Pick up the email reply below about tiered journal logging on embedded systems, continuing it from its last sentence.

* _Text under study_
=== Begin Enclosure ===

On Fri, Mar 13, 2015 at 06:35:38PM -0400, Chris Morgan wrote:
> Hello.
> 
> I posted this, 
> http://lists.freedesktop.org/archives/systemd-devel/2013-July/011926.html,
> some time ago about tiered logging for embedded systems.
> 
> The goal is to guarantee that the flash memory will last the duration
> of the product by carefully controlling who writes to it.
> 
> I'm back looking at the issue and wanted to re-open the discussion.
> 
> One approach that came up would be to set "Storage=volatile", a limit
> of say "10MB" for the journal size, and then write a separate program
> that would filter out the journal entries and write them to a file on
> a physical disk.
You should be able to do something like this right now with journal-remote:
journalctl --directory /run/log/<bootid> -o export | \
   systemd-journal-remote -o /var/log/<bootid>/ -

This is a bit too hacky to put into production, and it would be better
to have a single binary which does this. But all the parts are there:

- following the journal and filtering,
- opening of specific directory as input,
- saving of state (i.e. the last cursor written),
- writing to a directory and rotating files the same as journald does.

So adding a new binary (or extending one of the existing ones)
supporting your use case would be a matter of hooking stuff together.

=== End Enclosure ===

* _Recorded data_

=== Begin Enclosure ===

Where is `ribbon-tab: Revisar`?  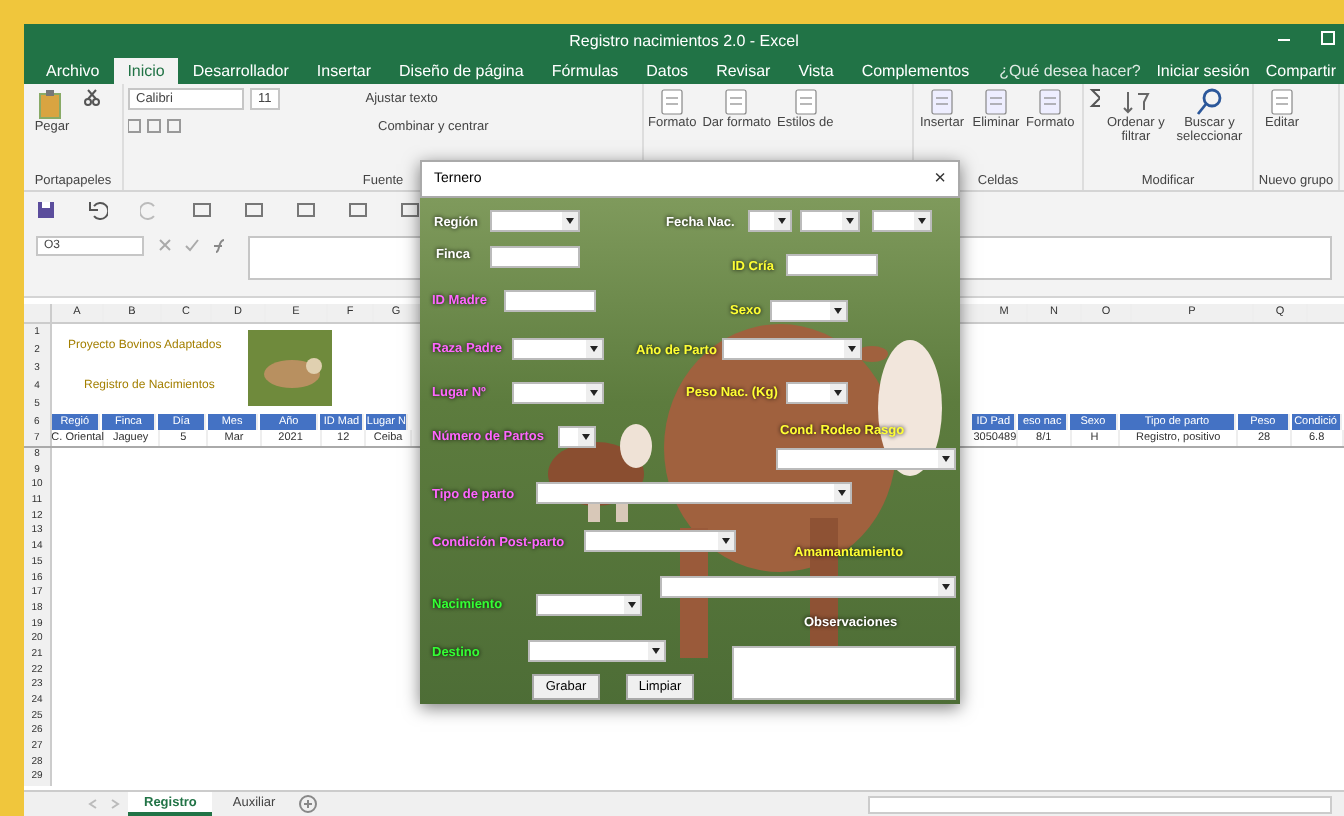 ribbon-tab: Revisar is located at coordinates (744, 70).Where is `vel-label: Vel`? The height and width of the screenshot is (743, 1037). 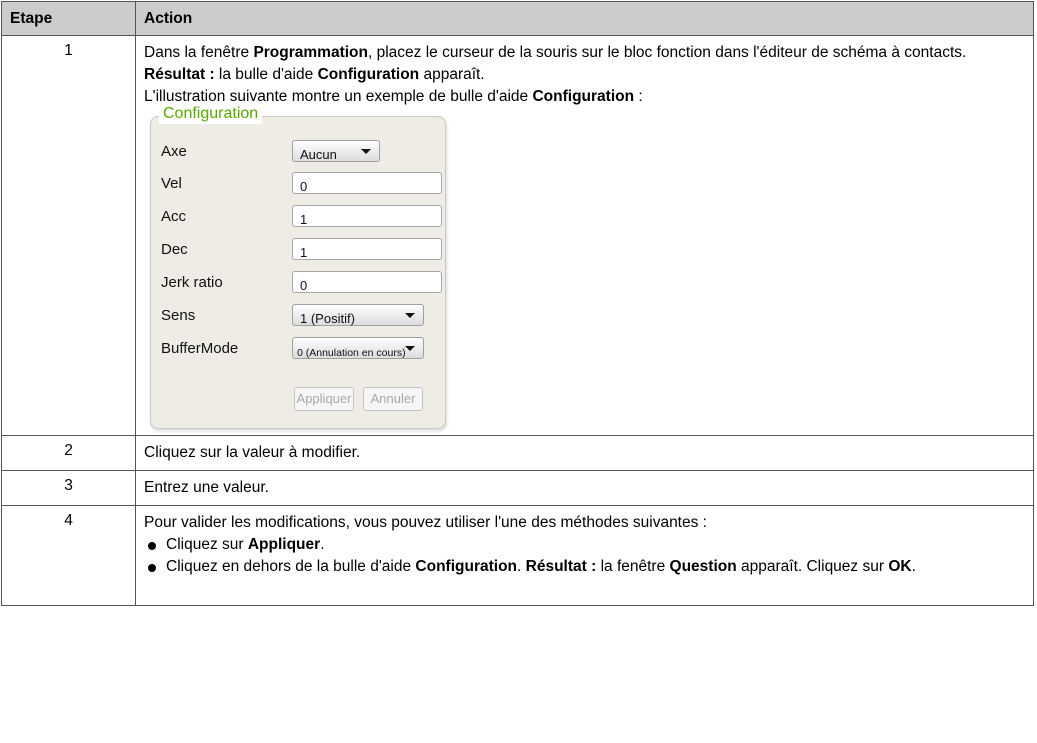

=== End Enclosure ===

* _Written response_
> The filtering portion is required as we are using the
> journal to persist some important information that we'd like to log.
> We'd also like to preserve high priority messages but don't mind if we
> lose low priority ones across reboots.
> 
> An upside of the external program is that we can filter on both high
> priority messages as well as those with specific "FIELD=value"
> entries. Downside is a custom format file and can't use journalctl to
> search through it, no log rotation, no size limits etc.
> 
> At the time there was some thought of putting this into journald
> itself. I'm wondering how that would fit given the desire to use more
> complicated matching to decide which entries were put into the
> persisted journal.

Adding filtering and splitting functionality to journald is another
story of course. It probably would work better: more efficent, and
journal entries would not be duplicated at all.

> If it would fit inside of journald I'd be willing to implement it but
> we would need to come up with a way to configure the filtering, where
> the files are persisted etc. The filtering is a new requirement since
> the last time this was discussed.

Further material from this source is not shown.